╭─ Supplied material
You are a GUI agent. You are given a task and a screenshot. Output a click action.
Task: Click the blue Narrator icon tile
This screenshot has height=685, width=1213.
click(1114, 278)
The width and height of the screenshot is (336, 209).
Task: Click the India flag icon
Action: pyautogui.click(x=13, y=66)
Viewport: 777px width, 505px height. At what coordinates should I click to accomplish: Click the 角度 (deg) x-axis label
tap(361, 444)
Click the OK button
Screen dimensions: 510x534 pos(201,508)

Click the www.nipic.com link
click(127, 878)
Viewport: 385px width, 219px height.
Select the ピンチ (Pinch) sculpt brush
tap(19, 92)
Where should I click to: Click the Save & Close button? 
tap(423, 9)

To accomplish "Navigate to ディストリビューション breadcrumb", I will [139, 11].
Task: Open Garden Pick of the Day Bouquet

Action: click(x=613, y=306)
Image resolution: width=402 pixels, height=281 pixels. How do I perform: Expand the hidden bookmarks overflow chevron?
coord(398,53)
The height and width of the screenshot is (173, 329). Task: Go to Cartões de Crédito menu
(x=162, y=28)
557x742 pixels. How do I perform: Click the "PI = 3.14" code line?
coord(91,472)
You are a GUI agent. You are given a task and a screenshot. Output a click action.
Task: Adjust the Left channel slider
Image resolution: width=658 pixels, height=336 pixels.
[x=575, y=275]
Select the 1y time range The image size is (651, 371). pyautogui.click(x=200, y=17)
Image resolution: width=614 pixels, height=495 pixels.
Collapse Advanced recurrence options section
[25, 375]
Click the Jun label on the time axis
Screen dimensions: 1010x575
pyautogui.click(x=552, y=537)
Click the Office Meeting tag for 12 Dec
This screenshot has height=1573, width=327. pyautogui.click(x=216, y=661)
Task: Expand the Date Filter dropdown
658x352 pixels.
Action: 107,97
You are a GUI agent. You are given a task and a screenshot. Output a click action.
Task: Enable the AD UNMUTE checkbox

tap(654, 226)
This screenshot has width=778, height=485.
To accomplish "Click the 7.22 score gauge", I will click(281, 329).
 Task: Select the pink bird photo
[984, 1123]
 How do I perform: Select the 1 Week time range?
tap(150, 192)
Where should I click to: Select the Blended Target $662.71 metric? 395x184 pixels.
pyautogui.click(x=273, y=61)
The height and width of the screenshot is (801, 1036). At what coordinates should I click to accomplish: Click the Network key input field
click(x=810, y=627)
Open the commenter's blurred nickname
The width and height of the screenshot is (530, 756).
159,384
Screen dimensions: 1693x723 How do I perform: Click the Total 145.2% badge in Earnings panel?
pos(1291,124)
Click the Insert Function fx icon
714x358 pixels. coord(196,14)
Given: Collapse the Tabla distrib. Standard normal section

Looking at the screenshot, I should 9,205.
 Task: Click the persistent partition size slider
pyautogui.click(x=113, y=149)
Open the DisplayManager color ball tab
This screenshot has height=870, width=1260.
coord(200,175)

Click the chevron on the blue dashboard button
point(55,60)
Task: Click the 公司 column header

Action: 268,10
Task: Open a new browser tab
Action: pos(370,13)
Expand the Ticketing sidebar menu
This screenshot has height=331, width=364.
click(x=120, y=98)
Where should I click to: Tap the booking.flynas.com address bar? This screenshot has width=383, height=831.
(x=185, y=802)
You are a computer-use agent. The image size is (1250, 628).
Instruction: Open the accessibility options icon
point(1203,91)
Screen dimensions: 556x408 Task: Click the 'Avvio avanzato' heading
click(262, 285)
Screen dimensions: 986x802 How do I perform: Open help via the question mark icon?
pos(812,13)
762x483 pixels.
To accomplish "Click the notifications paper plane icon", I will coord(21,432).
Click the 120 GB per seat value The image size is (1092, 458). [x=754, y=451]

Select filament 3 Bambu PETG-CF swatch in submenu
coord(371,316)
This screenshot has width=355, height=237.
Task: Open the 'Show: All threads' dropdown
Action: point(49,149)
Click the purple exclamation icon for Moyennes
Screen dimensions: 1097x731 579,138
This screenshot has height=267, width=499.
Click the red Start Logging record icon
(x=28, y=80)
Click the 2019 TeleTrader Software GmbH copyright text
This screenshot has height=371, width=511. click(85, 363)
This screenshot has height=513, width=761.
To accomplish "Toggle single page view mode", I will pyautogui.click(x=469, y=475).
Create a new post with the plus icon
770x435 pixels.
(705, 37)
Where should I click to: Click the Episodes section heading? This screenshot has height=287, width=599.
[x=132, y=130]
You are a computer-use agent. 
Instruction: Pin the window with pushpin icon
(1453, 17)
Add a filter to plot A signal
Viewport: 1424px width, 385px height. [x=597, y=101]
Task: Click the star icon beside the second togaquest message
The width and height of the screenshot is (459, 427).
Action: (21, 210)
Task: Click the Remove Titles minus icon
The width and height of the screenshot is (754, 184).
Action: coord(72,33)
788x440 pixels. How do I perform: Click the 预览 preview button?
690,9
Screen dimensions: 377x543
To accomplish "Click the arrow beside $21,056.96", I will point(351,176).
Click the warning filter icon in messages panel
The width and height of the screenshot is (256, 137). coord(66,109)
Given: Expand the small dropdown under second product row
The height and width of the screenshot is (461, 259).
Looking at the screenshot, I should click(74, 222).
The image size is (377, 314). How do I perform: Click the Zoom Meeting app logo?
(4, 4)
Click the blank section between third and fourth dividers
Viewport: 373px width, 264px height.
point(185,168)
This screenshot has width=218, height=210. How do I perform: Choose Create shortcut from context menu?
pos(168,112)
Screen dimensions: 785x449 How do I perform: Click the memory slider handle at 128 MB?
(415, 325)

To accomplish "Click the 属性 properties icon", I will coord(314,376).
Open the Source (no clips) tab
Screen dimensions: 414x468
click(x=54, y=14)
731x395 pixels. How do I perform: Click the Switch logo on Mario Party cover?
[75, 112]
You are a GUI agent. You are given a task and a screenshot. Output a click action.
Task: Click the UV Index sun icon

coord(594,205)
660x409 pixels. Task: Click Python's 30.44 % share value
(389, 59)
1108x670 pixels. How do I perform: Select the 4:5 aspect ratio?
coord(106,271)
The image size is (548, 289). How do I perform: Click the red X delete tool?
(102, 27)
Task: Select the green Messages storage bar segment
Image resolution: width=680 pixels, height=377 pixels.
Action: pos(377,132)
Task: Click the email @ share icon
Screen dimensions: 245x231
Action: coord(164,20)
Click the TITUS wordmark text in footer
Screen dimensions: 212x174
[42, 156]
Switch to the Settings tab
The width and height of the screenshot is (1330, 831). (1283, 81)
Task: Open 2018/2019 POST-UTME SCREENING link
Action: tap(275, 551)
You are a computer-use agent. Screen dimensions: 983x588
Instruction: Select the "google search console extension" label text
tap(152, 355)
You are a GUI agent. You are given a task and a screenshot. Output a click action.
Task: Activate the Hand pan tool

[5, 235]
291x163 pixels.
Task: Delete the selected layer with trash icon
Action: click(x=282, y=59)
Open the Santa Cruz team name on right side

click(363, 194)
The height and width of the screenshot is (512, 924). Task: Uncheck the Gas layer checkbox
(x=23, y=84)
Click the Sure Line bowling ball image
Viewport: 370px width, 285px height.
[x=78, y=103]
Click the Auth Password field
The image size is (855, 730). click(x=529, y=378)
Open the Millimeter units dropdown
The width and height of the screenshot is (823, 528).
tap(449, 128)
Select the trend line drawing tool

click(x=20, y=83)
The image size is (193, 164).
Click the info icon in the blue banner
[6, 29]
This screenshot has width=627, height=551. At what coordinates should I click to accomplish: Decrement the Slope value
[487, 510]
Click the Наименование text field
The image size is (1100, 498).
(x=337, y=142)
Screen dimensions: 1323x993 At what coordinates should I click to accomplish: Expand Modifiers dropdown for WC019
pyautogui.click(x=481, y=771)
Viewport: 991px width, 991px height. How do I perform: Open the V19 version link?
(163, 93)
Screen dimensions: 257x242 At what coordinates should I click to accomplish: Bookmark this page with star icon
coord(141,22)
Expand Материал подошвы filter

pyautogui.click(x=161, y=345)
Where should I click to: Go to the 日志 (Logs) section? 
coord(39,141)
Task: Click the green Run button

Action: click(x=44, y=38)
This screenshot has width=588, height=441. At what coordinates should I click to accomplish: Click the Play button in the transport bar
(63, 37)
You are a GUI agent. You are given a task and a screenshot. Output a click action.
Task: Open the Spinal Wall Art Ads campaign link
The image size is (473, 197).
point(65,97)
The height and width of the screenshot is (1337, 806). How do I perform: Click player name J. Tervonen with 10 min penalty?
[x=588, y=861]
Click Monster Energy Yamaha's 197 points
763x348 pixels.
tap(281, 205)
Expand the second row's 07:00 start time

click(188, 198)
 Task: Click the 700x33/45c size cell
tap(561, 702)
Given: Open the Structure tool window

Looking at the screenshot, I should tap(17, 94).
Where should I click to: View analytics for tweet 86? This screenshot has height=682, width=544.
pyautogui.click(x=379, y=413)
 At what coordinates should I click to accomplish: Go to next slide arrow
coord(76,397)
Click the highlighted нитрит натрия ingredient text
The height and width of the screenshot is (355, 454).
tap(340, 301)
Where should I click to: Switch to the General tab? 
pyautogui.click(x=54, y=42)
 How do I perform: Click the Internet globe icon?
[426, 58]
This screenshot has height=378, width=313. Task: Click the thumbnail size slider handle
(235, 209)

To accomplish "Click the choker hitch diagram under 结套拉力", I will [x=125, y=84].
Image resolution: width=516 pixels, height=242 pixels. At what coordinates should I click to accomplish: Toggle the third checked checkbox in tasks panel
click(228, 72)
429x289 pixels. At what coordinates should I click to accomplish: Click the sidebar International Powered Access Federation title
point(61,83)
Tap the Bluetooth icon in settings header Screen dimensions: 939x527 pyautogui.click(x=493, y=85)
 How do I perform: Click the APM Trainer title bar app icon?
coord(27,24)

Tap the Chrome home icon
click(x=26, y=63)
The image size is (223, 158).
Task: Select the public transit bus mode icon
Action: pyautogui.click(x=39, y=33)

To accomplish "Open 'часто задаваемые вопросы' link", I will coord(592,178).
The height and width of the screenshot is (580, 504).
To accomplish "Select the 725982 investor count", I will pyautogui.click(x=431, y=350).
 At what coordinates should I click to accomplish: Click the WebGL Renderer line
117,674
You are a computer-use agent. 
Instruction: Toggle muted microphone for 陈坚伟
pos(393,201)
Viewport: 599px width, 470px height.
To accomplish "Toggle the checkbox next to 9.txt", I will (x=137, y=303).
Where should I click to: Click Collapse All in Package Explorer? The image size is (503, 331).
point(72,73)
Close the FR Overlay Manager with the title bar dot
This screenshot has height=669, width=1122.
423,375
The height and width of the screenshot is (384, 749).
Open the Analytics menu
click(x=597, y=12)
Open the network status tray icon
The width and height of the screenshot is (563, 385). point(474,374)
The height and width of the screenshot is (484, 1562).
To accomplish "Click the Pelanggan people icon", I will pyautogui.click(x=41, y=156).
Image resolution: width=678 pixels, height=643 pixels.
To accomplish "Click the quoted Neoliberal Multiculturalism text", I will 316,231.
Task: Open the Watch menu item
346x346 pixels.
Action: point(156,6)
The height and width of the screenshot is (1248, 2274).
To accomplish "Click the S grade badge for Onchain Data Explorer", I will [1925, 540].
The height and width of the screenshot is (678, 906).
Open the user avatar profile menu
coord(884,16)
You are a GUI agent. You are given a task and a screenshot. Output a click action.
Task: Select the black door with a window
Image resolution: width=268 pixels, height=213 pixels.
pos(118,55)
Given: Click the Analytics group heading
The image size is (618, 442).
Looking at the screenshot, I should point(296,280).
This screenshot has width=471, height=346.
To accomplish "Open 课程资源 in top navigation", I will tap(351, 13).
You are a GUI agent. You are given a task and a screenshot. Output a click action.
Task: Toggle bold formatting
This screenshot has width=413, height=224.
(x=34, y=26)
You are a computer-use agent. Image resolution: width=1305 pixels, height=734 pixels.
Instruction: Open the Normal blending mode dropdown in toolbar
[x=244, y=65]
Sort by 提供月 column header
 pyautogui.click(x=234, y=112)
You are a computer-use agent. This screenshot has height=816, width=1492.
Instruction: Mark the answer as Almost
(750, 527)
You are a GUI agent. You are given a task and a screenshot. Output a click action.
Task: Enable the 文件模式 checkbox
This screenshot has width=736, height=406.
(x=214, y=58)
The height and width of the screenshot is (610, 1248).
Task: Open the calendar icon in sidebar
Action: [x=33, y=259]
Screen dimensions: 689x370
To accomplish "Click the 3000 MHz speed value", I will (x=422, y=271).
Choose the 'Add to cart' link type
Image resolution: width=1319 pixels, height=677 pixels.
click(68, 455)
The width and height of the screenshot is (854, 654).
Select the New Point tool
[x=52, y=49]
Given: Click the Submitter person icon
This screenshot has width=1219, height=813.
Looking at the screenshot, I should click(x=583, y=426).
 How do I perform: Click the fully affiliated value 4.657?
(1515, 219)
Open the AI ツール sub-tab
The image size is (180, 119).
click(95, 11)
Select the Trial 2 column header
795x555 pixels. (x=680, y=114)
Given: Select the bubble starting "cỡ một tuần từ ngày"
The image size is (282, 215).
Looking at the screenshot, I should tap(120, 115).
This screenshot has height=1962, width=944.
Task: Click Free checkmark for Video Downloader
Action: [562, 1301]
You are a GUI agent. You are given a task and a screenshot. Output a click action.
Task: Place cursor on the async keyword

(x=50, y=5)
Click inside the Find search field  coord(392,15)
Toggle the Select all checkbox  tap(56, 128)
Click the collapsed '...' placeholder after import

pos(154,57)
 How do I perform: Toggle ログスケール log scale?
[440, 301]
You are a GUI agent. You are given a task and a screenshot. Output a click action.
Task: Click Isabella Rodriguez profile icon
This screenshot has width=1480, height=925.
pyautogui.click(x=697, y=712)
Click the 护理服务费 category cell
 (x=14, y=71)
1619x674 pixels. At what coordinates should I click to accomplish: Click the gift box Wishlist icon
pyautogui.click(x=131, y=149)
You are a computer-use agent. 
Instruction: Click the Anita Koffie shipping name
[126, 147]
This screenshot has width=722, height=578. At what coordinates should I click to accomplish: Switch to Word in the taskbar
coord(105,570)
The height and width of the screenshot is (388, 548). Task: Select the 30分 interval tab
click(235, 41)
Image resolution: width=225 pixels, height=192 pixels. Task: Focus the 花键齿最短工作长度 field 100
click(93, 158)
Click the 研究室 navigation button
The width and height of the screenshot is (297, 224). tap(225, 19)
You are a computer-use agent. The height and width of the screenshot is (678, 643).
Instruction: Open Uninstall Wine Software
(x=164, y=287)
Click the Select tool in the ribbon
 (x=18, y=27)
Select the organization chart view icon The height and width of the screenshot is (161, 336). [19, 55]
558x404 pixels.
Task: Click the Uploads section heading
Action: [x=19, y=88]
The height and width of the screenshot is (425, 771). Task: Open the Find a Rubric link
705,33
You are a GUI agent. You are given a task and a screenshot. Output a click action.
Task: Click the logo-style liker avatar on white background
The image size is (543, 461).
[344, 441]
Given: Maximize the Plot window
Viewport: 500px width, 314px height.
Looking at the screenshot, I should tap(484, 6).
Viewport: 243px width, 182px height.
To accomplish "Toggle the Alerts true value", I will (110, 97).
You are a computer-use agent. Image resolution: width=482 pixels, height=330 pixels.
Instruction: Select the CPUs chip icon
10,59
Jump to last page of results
╰─
» **Your task**
Write down only the closing run of lines: the one containing "You are a computer-use agent. The height" and every line after it to the end of the entries, exactly.

» **Reply to the task**
You are a computer-use agent. The height and width of the screenshot is (678, 643).
Instruction: Open Uninstall Wine Software
(x=164, y=287)
Click the Select tool in the ribbon
 (x=18, y=27)
Select the organization chart view icon The height and width of the screenshot is (161, 336). [19, 55]
558x404 pixels.
Task: Click the Uploads section heading
Action: [x=19, y=88]
The height and width of the screenshot is (425, 771). Task: Open the Find a Rubric link
705,33
You are a GUI agent. You are given a task and a screenshot. Output a click action.
Task: Click the logo-style liker avatar on white background
The image size is (543, 461).
[344, 441]
Given: Maximize the Plot window
Viewport: 500px width, 314px height.
Looking at the screenshot, I should tap(484, 6).
Viewport: 243px width, 182px height.
To accomplish "Toggle the Alerts true value", I will (110, 97).
You are a computer-use agent. Image resolution: width=482 pixels, height=330 pixels.
Instruction: Select the CPUs chip icon
10,59
Jump to last page of results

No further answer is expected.